# TimeCapsule & partage musique itunes ?



## gobi (25 Mars 2008)

Salut,
Savez-vous s'il est possible de faire un partage itunes avec de la musique qui serait stocké sur la timecapsule sans passer par un mac ?

(Actuellement j'ai un MiniPC avec itunes sous XP qui se charge de ça...)

Sinon, pensez-vous qu'apple pourrait proposer cette fonctionalité via MAJ de la TC ?


----------



## ipascm (26 Mars 2008)

gobi a dit:


> Salut,
> Savez-vous s'il est possible de faire un partage itunes avec de la musique qui serait stocké sur la timecapsule sans passer par un mac ?
> 
> (Actuellement j'ai un MiniPC avec itunes sous XP qui se charge de ça...)
> ...



bon pour m'interresser à ce genre de problème (apple Tv) j'envisageais d'acheter time capsule, notamment pour itunes...

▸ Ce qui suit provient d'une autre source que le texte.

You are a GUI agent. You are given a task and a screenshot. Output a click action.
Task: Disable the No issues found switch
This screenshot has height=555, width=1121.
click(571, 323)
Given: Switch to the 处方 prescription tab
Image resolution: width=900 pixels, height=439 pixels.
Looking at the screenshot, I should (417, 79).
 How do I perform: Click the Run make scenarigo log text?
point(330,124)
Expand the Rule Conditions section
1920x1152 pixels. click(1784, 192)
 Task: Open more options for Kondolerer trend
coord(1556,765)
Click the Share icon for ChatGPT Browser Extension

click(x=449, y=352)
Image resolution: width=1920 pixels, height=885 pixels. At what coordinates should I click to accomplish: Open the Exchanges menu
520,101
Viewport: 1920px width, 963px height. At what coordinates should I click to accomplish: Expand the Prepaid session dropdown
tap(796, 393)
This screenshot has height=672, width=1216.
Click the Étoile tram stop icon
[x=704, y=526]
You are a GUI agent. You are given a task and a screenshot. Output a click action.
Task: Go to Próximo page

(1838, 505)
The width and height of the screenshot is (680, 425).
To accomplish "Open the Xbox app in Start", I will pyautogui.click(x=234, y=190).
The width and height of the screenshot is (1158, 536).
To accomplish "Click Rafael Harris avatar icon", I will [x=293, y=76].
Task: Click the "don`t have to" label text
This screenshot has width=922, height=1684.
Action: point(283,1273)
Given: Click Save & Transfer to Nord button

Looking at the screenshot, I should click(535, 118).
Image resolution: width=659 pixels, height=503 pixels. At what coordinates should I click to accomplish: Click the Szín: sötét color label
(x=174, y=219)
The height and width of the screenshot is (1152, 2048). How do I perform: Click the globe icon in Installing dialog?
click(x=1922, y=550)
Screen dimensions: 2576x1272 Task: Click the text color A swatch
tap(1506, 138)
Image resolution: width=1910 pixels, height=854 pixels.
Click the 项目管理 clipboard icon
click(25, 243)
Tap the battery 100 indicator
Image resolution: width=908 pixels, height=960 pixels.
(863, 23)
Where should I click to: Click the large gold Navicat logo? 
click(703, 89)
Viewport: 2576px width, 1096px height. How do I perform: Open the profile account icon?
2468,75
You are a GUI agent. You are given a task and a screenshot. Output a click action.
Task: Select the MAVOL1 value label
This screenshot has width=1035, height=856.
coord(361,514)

Mais TC, n'intègre pas de server itunes streaming, donc pas directement faisable, en revanche, il est possible de faire pointer tes musiques sur time capsules et non pas sur une machine en particulier. Cela veut dire que ta machine doit être allumé.

interresse toi plutot du coté des disques dur Synologic, qui eux integrent un serveur de streaming itunes... (ca marche pour la musique mais je ne sais pas pour la vidéo)

Sinon, si le stream itunes est secondaire et que tu souhaites profiter de time machine et d'une borne n alors time capsule est un bon choix

Ipascm


----------



## gobi (26 Mars 2008)

Merci de ta réponse c'est bien ce que je pensais...

Le truc c'est que les synologic sont pas donnés et pas possible de les utiliser avec time machine...:mouais:

Alors je vais plutot prendre un TC et faire la librairie itunes par le reseau.

a+


----------



## ipascm (31 Mars 2008)

pourquoi ne pourrais tu pas les utiliser avec Time Machine??? il n'y a pas de raison je pense à cela, (perso je viens d'avoir une time Capsule, c'est top, mais c'est vraiment dommage de ne pas avoir un streaming itunes)

En revanche, tu peux prendre une airport extreme et connecter ton disque (avec itunes streaming serveur) tout en beneficiant de TM

Tiens moi au courant


----------



## bibix3 (31 Mai 2008)

salut, je voulais savoir si tu avais réussit a mettre ta librairie itunes sur la time capsule? Parce que moi en fait j'ai un pc sous vista et un macbook pro, et j'aimerai partager ma bibliothèque itunes sur les deux, via time capsule. Merci


----------